Ülke 18, UK, ayrı hükümetleri ve eğitim sistemleri olan dört ülkeden
oluşmuştur. Eğitim alanları (2−4) için veri, her bir ülkedeki/bölgedeki
politikalara ve yaygın uygulamalara yönelik toplanmıştır. Alanlar
5–8 için, Galler ve İskoçya’da şehirler nüfus büyüklüğü kapsamında
seçilmiştir. İngiltere’de, Londra’dan sonra, Sheffield şehri pratik
nedenlerle seçilmiştir. Bir başka şehir araştırması mümkün
olmamıştır, ancak bu verinin yakında hazır olacağı umulmaktadır.
Kuzey İrlanda’da şu ana kadar yalnız ankete Belfast’ı ilave etmek
mümkün olmuştur.
Odaklanılacak üç şehrin ve önerilen yöresel/azınlık (R/M)
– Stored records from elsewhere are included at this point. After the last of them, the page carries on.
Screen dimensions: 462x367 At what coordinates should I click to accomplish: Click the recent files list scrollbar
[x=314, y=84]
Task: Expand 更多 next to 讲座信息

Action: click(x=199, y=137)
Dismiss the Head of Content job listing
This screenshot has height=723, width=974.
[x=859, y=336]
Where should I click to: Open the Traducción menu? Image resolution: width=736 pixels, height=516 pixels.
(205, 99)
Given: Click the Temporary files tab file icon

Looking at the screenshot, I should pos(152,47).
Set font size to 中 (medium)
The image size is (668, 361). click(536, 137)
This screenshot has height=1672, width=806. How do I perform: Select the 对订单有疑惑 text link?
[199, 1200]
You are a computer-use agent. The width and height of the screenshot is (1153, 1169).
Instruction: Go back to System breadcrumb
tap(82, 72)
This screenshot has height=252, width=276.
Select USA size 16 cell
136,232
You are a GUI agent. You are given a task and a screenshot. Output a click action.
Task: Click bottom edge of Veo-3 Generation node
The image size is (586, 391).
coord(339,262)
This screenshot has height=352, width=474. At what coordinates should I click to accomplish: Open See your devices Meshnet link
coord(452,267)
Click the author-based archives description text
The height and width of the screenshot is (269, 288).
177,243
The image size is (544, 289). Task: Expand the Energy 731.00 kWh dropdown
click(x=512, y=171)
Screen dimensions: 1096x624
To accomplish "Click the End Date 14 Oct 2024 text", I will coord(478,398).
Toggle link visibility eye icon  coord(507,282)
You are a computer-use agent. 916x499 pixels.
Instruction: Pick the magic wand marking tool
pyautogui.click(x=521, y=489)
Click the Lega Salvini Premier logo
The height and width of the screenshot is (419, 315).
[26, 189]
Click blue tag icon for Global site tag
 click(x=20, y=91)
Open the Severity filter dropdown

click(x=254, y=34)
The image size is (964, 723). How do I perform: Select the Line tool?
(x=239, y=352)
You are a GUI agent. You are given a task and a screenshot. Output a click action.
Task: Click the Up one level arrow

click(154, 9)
dillerinin seçimine önceden, katılımcı bütün ulusal ve bölgesel
ekiplerin ilk iki şehir için belediye istatistikleri ve üçüncü şehir
için yöresel/azınlık ve dil/grup istatistikleri temel alınarak işbirliği
içinde karar verilmiştir. Tablo 4, her bir ülke için anket yapılan
şehirler hakkında genel bir bakış vermektedir (Almanya hariç).

Ulusal veya bölgesel profiller, Tablo 4’te belirtilen 23 +22 +22 =
67 şehirleri için kaynağından veri toplamaya dayanmaktadır. Tablo
4’ten anlaşılacağı üzere, seçilen ek şehirlerdeki egemen yöresel/
azınlık dillerinin çoğu komşu ülkelerin ulusal dili konumundadır. Dil
alanları 5-8 için, 24 katılımcı ülkenin/bölgenin her birinde
kaynağından veri toplama odağı aşağıda özetlenmiştir:
■ Dil alanı 5, devlet tarafından sağlanan yetişkin eğitiminin
farklı türlerinde dil koşullarına odaklanır. İki tamamlayıcı
alana değinilmiştir: 16 yaşından büyük (genç) yetişkinler
için mesleki eğitimde dil koşulu ve akademik/üniversite
eğitiminde dil koşulu.
■ Dil alanı 6, görsel-işitsel medya, kamu radyo ve televizyon
yayınları dahil, büyük sinemalar ve araştırma yapılan
şehirlerin en büyük tren istasyonlarıyla kent büfelerindeki
yayınlardaki dil koşullarına odaklanır.
■ Dil alanı 7, şehir düzeyinde kamu hizmetlerine ve kamu
alanlarına, daha spesifik olarak araştırılan şehirdeki kent
(konsey) düzeyinde kurumsallaşmış dil stratejileri, sözel
iletişim olanakları ve yazılı bilgi olanaklarına odaklanır.
■ Dil alanı 8, dört farklı iş sektörüne — süpermarketler, inşaat
işleri, oteller ve bankalara odaklanır. Araştırmacılardan,
çokdilli/uluslararası (M/I), ulusal (N), ve bölgesel ya da yerel
(R/L) işletmelerden mümkün olduğunca eşit dağılmış örnekler
toplamaları istendi. Uygulamada, bu isteğin bütün ülkelerde/
bölgelerde uygulanmasının güç olduğu ortaya çıktı.
Tablo 5’te, Her şehir (x3) için dil alanları ve kaynağından veri
toplama hedefleri hakkında özet bilgi verilmiştir.